From the line containing "Viewport: 1093px width, 1092px height." through the last line of the entries, output the text exactly. Pictures stay out.

#### Data to examine

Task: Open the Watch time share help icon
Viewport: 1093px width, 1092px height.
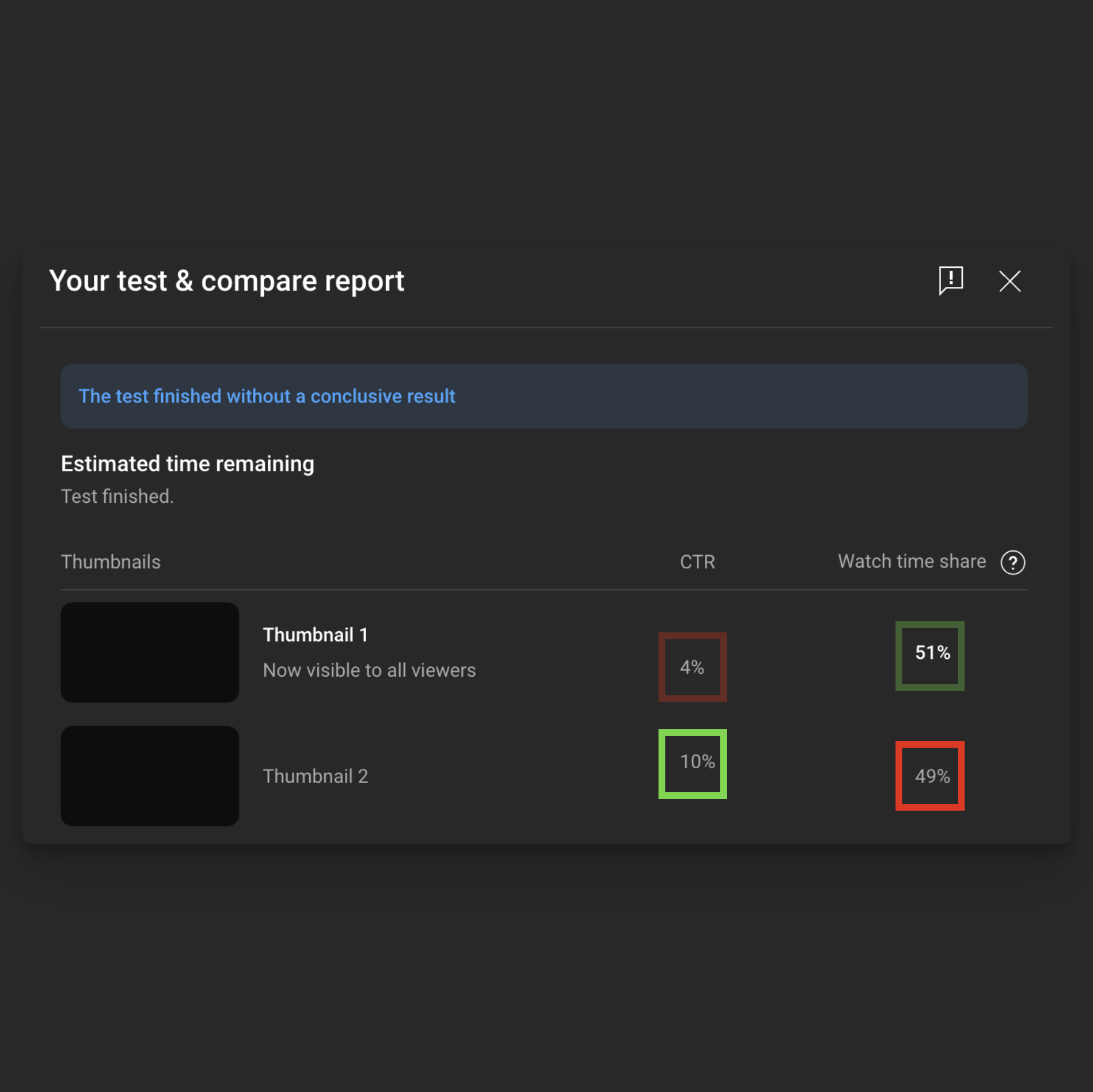Action: click(x=1012, y=562)
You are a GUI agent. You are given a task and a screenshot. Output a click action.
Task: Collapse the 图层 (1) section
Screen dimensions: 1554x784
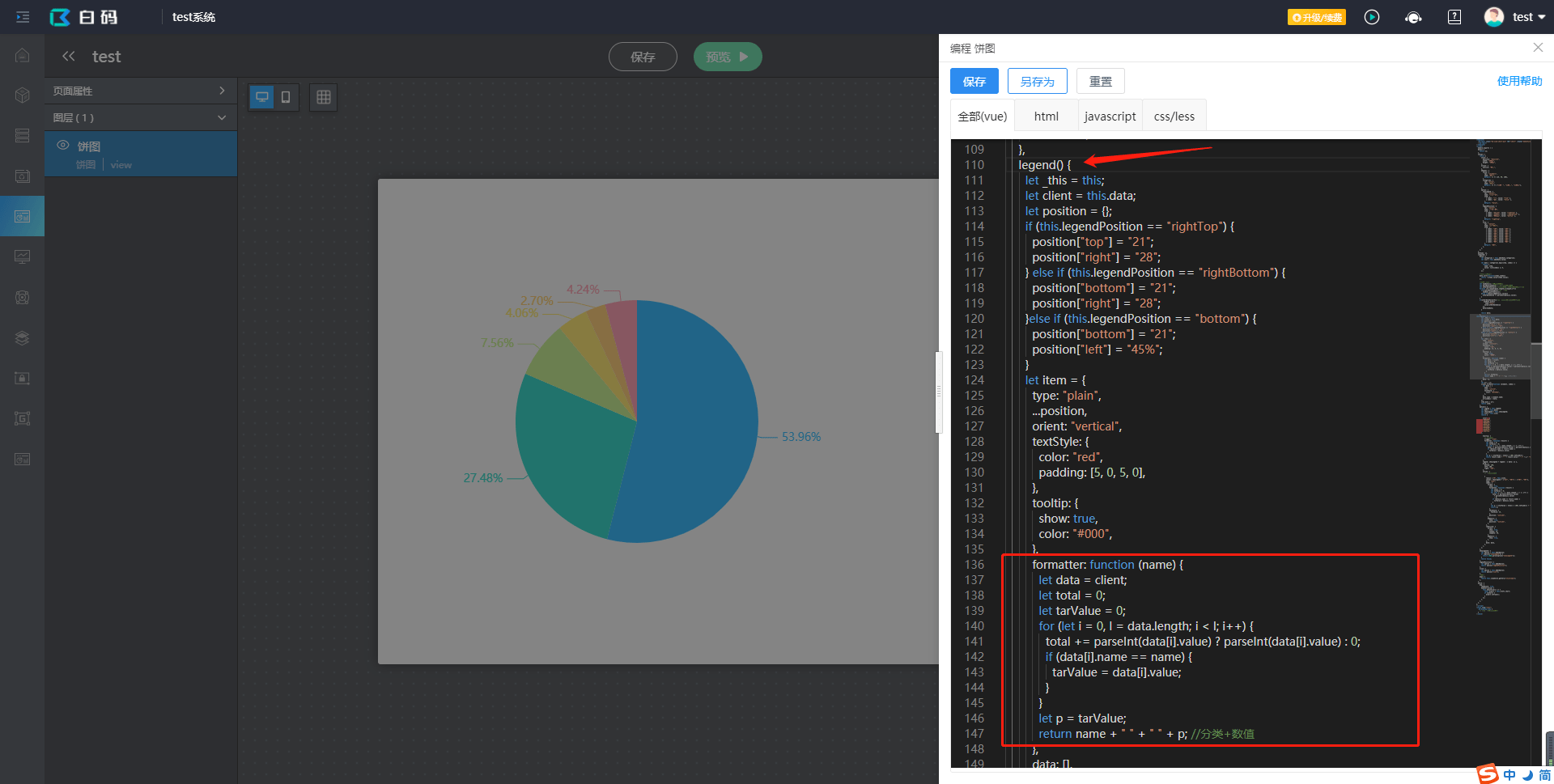[x=141, y=117]
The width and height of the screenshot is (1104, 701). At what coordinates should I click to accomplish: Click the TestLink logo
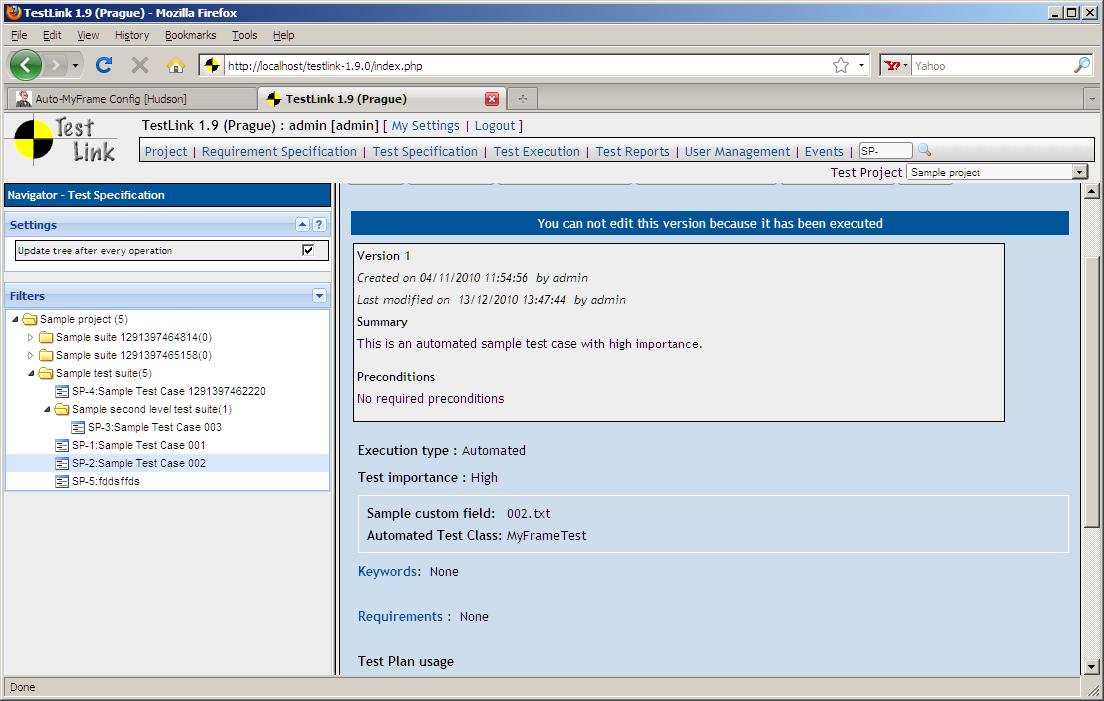tap(66, 140)
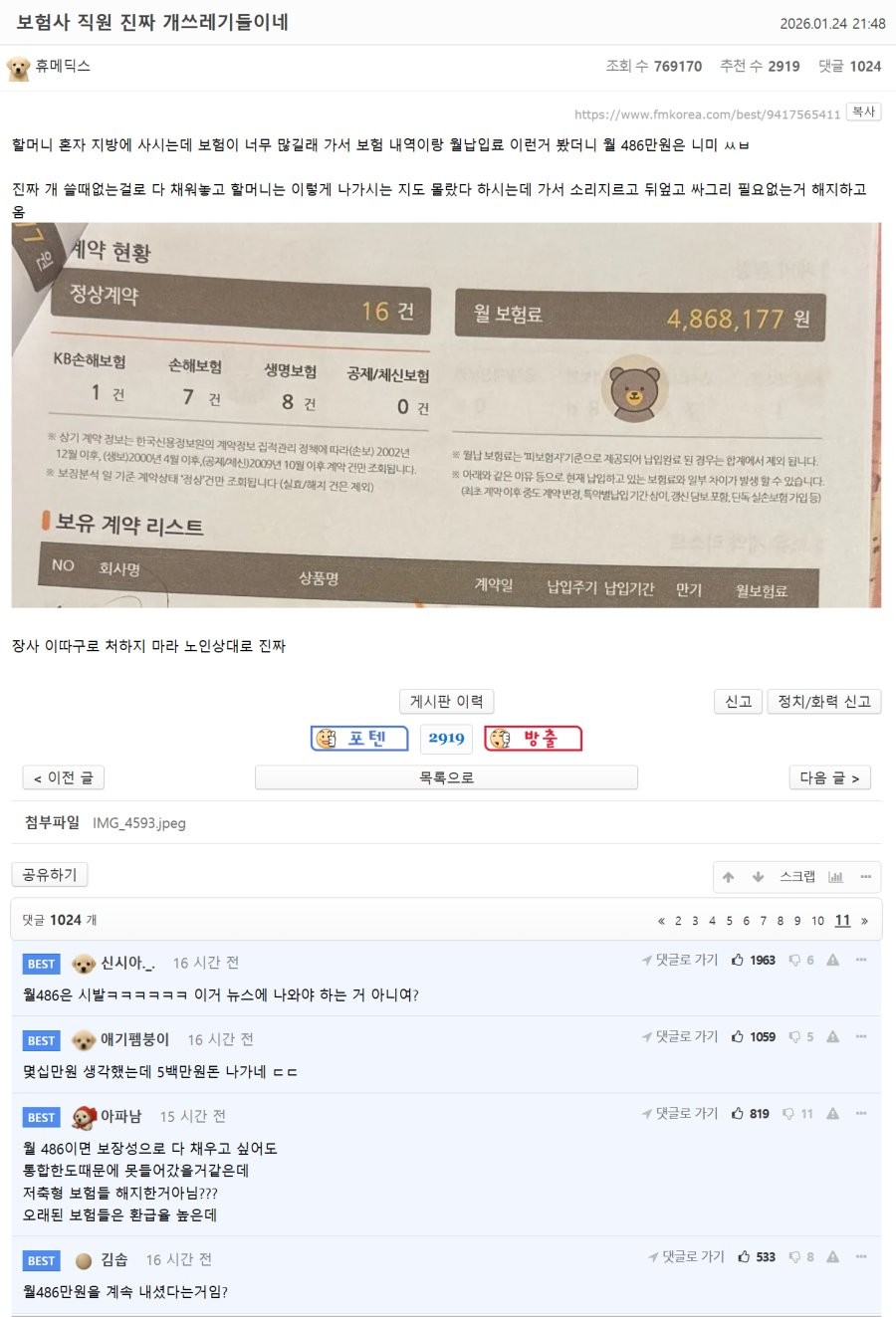This screenshot has width=896, height=1317.
Task: Click the 복사 URL copy button
Action: [x=863, y=111]
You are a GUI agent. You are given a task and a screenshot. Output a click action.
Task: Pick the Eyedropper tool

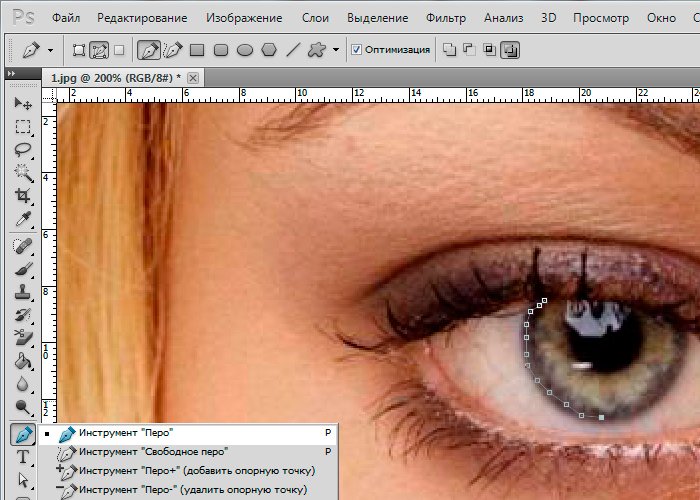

########

Task result:
Viewport: 1093px width, 1092px height.
Action: click(x=1012, y=562)
You are a GUI agent. You are given a task and a screenshot. Output a click action.
Task: Collapse the 图层 (1) section
Screen dimensions: 1554x784
[x=141, y=117]
The width and height of the screenshot is (1104, 701). At what coordinates should I click to accomplish: Click the TestLink logo
tap(66, 140)
This screenshot has width=896, height=1317.
Task: Click the 복사 URL copy button
Action: [x=863, y=111]
You are a GUI agent. You are given a task and a screenshot. Output a click action.
Task: Pick the Eyedropper tool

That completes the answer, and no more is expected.